* Exercise aim *
Copy these records out again, swapping every "image size" for "frame size" and changing nothing else.

- - - - -

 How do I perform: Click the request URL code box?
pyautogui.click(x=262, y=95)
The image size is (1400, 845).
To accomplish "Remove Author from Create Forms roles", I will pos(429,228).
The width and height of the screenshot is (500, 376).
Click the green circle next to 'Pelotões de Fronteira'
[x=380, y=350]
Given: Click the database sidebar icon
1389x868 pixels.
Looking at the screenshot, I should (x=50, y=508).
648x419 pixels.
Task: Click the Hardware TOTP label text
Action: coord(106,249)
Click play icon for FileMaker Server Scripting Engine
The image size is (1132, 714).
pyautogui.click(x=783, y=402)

- - - - -

* Written response *
 How do I perform: Click the request URL code box?
pyautogui.click(x=262, y=95)
The frame size is (1400, 845).
To accomplish "Remove Author from Create Forms roles", I will pos(429,228).
The width and height of the screenshot is (500, 376).
Click the green circle next to 'Pelotões de Fronteira'
[x=380, y=350]
Given: Click the database sidebar icon
1389x868 pixels.
Looking at the screenshot, I should (x=50, y=508).
648x419 pixels.
Task: Click the Hardware TOTP label text
Action: coord(106,249)
Click play icon for FileMaker Server Scripting Engine
The frame size is (1132, 714).
pyautogui.click(x=783, y=402)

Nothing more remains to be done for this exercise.